As CIO for the Harvard Kennedy School, I have the unique responsibility of looking at best practices across industry, academia and government for best practices in maintaining the integrity and security of the school’s networks, as well as the data privacy of both the students and the faculty. Designing policy towards these ends requires multidimensional thinking as the causes for network intrusion are various, and the stakes potentially high.
With that in mind, I have recently been tasked to make the determination as to whether or not the use of password management software, such as LastPass or 1Password, should be made a requirement for all HKS students and staff.
In threat modeling for the HKS network, there are clear risks to the system in the forms of tampering, information disclosure and elevation of privilege. If an unauthorized user accesses the system, they have access to a wide range of services and networks. It is difficult to get in to the system, however it is not difficult to navigate laterally within it once it has been breached. This is a problem. However, I do not deem this to be a problem that is solved by the imposition of regulations that require the use of a password manager for students.
As such, I have decided not to make such a recommendation, and the reasons are as follows:
- Centralized password repositories are prime targets for malicious hacking activity.
- Password managers are designed with convenience in mind more than security.
- Two factor authentication is required to access ALL HKS systems, requiring individuals to protect their private internet accounts with a password manager is an infringement on their individual rights and preferences.
Prime targets: The facts is that the Kennedy School is a prime target of hacking. The school trains and produces future leaders in both the public and private sector every year. The fact that an adversary may wish to mine the data of a current HKS student who one day may become a public official, in hopes of one day having the capability to blackmail them, for example, is not as far-fetched of a concept as one might think. As well as this, much of the faculty at the school maintain highly placed ties in the US Government and in industry around the world. The theft of their data can be used in nefarious activities throughout many other networks and could cause severe damage.
With these realities, it seems to be a foolish security mechanism to contain all password data in the same place, with or without sophisticated encryption, and with or without each password being randomly generated by the application. Why one would do so must surely be for the purpose of convenience, which is not within the purview of IT administrators to govern or regulate.
Convenience > Security: Students understandably experience difficulties maintaining and remembering their passwords as they are numerous across internet services.
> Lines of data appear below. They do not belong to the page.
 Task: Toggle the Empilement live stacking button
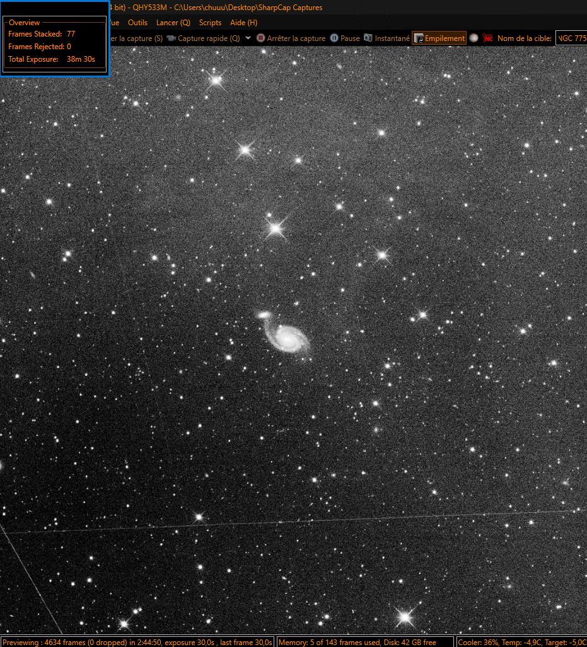click(x=439, y=38)
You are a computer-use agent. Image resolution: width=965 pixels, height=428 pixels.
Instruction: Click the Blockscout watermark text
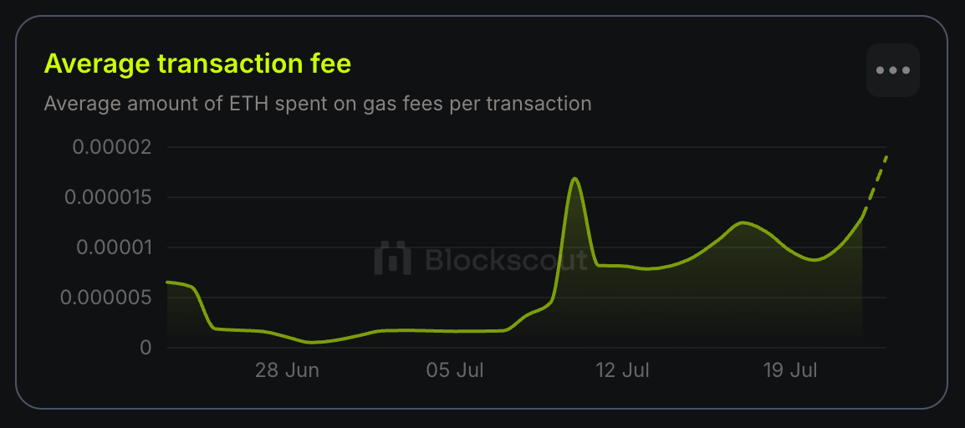[506, 259]
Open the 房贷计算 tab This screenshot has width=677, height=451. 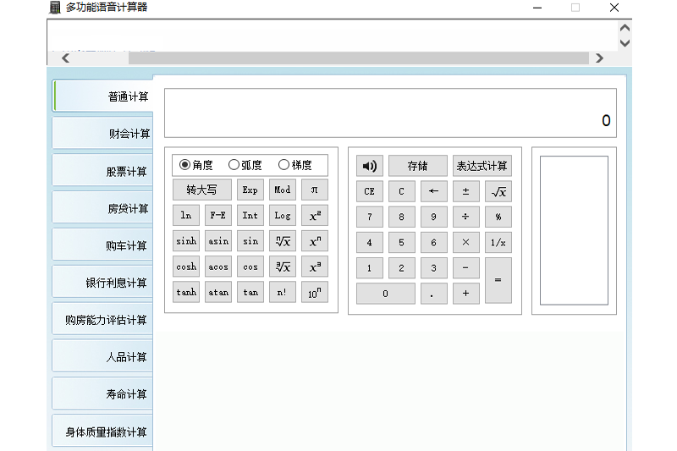(102, 208)
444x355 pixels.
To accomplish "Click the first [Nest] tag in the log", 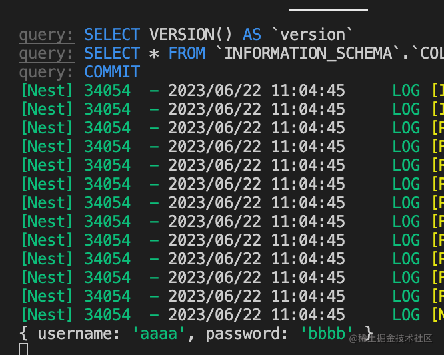I will point(47,90).
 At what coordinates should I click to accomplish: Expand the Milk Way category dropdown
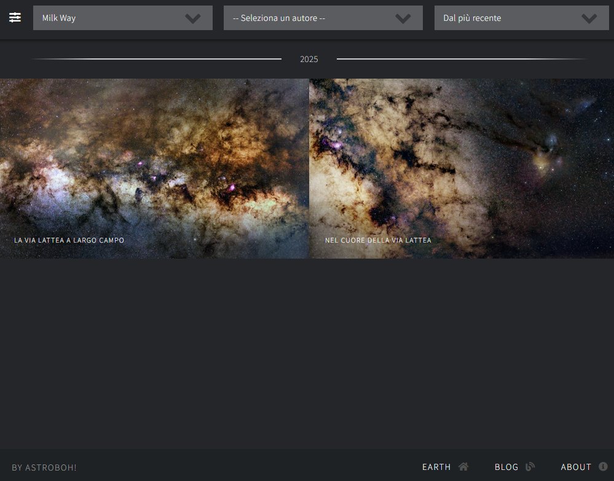tap(111, 18)
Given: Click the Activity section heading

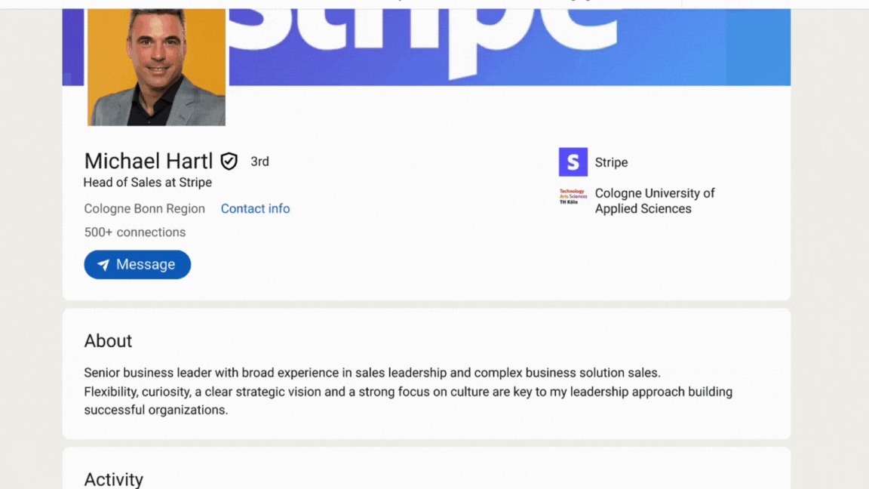Looking at the screenshot, I should [x=113, y=478].
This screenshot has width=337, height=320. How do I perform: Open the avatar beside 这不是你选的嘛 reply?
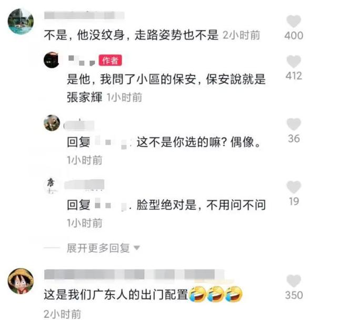coord(52,123)
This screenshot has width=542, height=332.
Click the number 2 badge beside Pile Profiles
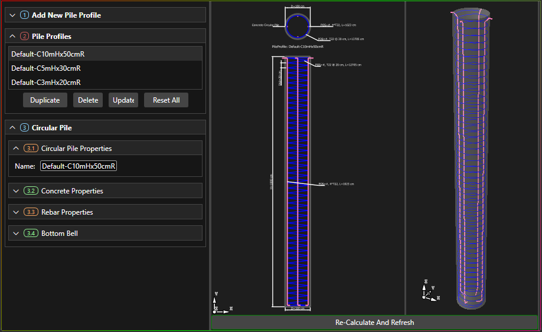coord(24,36)
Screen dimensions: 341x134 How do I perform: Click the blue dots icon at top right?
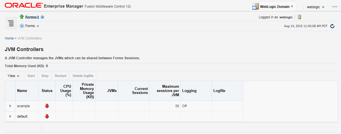335,6
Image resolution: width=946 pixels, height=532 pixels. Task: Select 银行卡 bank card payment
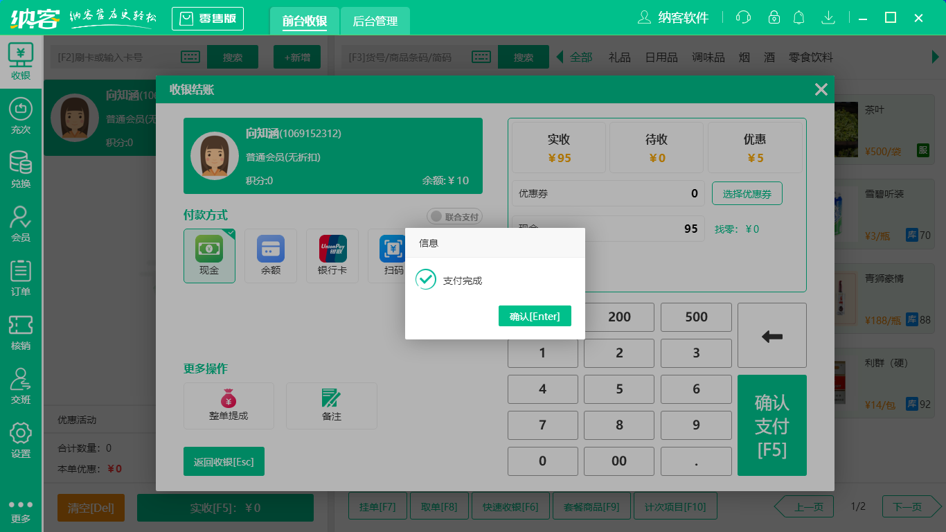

It is not common, nor proper, any longer for people to use the same password across services, and it is not uncommon for individuals to store passwords either in a word document of something of the sort on their computer itself, or to auto save passwords in their browsers. Both practices are unsafe, and the appeal of convenience of password managers is understandable. Password managers take great pains to protect the data given to them by using sophisticated end-to-end encryption. Of this there is no doubt. Unfortunately, however, the fact still remains that centrality is an inherent security vulnerability and that the most effective security measures are of distributed storage and alternative means of cataloging data (even securing them in physical locations that only the user knows of). There is always a balance between security and convenience and one must make up their own mind on where on the spectrum they wish to live.
Infringement on individual rights and preferences: I believe it to be in line with Harvard’s ethics that we do not make anything mandatory that infringes on individual students’ preferences for PII management. It is perhaps acceptable to mandate that all students must use LastPass to manage their Harvard account passwords, however there simply aren’t enough Harvard accounts in general for this to be practical (it is not difficult to remember passwords if there are only a few ie. HarvardKey or XID), so it is not a practical policy.
Alternatives to solve the problem:
- Require two-factor authentication for any and all products or services that interface with HKS networks or store HKS data.
- Require password changes every semester for Canvas and Harvard Email.
- Implement a ‘cyber awareness’ training module that is required at the beginning of every semester. It would consist of a 30 minute interactive multimedia program where threats such as phishing would be simulated. to raise awareness and set norms. Overall, having a better cyber awareness amongst the student body would be an effective, yet simple, policy.
Conclusions:
- LastPass and other password manager software and services are a largely safe and certainly convenient way to manage your passwords across services, randomize your passwords to be more complicated than is practical to retain in memory and conveniently access them through a single master password, which can even have 2 factor authentication to it itself. As a single unauthorized intrusion into the HKS network can cause severe damage if the user is significantly knowledgable or skilled, it is in the interest of HKS to do everything it can to ensure there is no unauthorized access to, or distribution of, students’ passwords.
- That being said, it is in my judgement that as CIO I can not make the use of such services mandatory as it stretches into broader online lifestyle decisions which must only be made by the individuals themselves, not by the school.
- We will continue to take security very seriously at HKS, and we will continue to pursue other avenues of maintaining the integrity of our networks and data.